> [RECORDS FOR THIS EXERCISE]

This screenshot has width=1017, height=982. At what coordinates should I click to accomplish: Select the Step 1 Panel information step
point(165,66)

...

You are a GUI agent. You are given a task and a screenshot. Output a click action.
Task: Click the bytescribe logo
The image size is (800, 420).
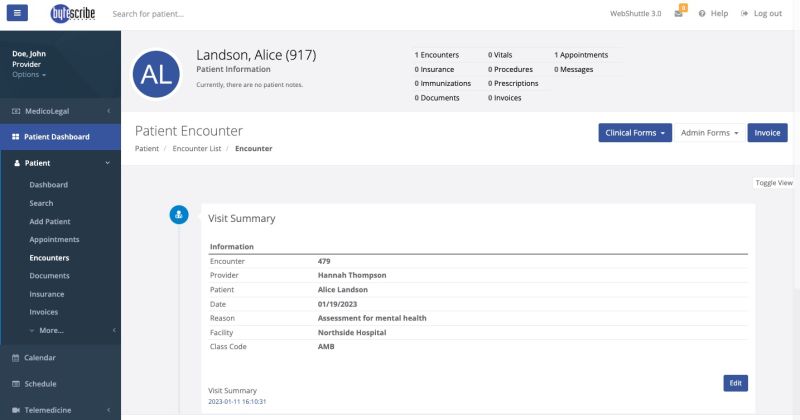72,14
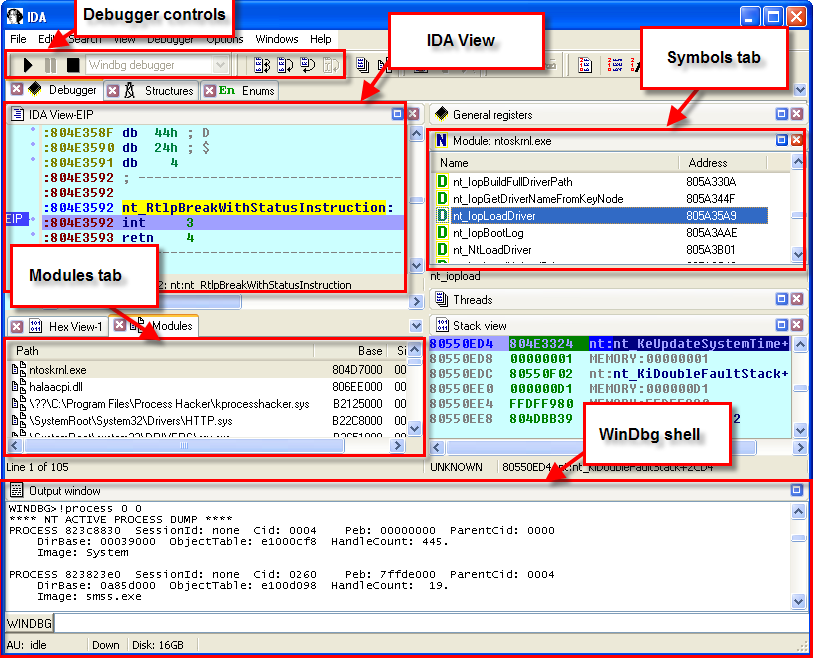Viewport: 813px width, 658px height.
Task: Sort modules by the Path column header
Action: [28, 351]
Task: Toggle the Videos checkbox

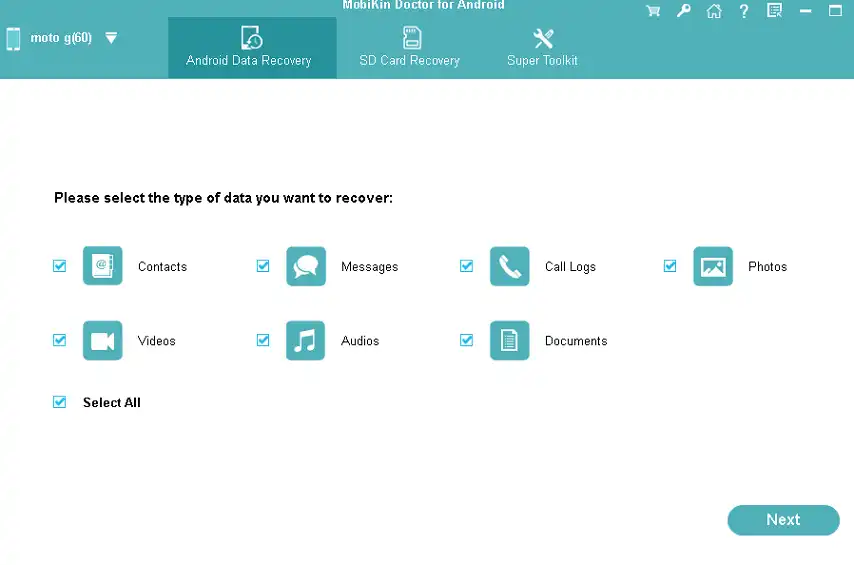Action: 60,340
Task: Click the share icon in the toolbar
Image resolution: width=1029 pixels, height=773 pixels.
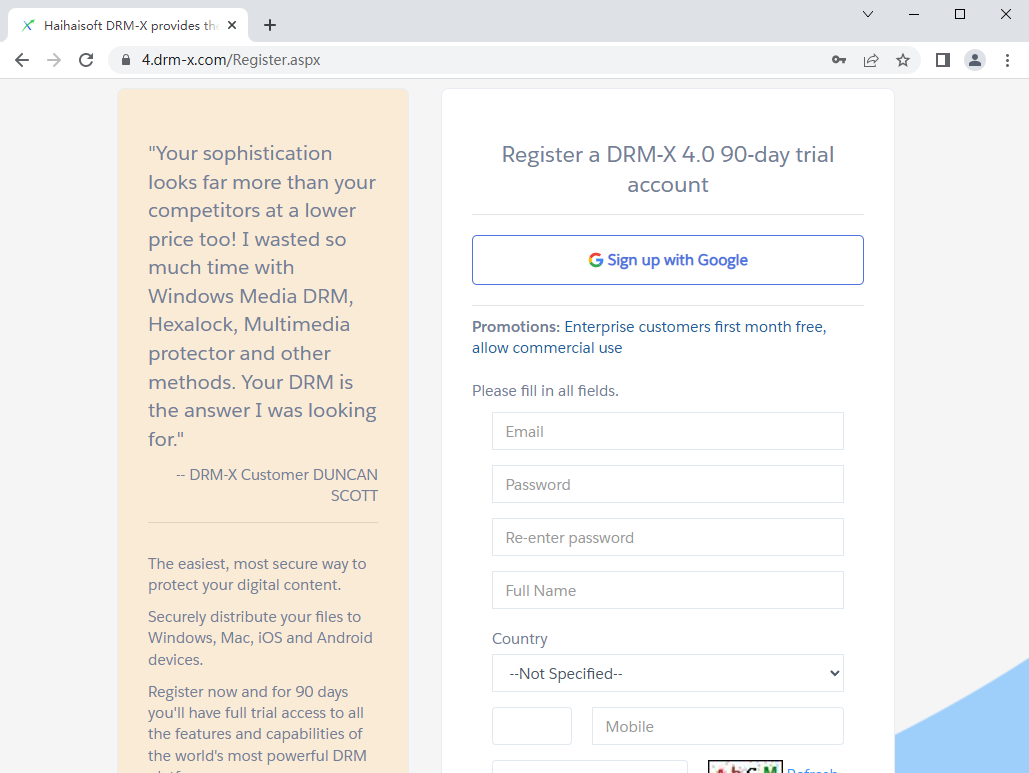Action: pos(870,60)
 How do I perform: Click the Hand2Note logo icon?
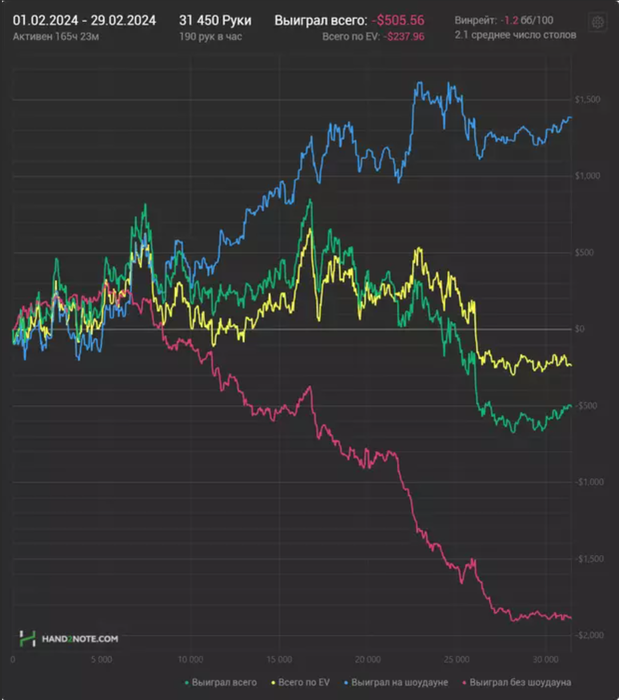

> [THE TASK] Extract, without any images, the part of the material above that opens with the line containing "You are a GUI" and closes with the line containing "How do I perform: Click", both lines included.

> [OUTPUT BELOW]
You are a GUI agent. You are given a task and a screenshot. Output a click action.
Task: Click the bytescribe logo
The image size is (800, 420).
72,14
Viewport: 813px width, 658px height.
Task: Sort modules by the Path column header
Action: [28, 351]
Task: Toggle the Videos checkbox

Action: 60,340
Task: Click the share icon in the toolbar
Image resolution: width=1029 pixels, height=773 pixels.
Action: pos(870,60)
 How do I perform: Click the Hand2Note logo icon?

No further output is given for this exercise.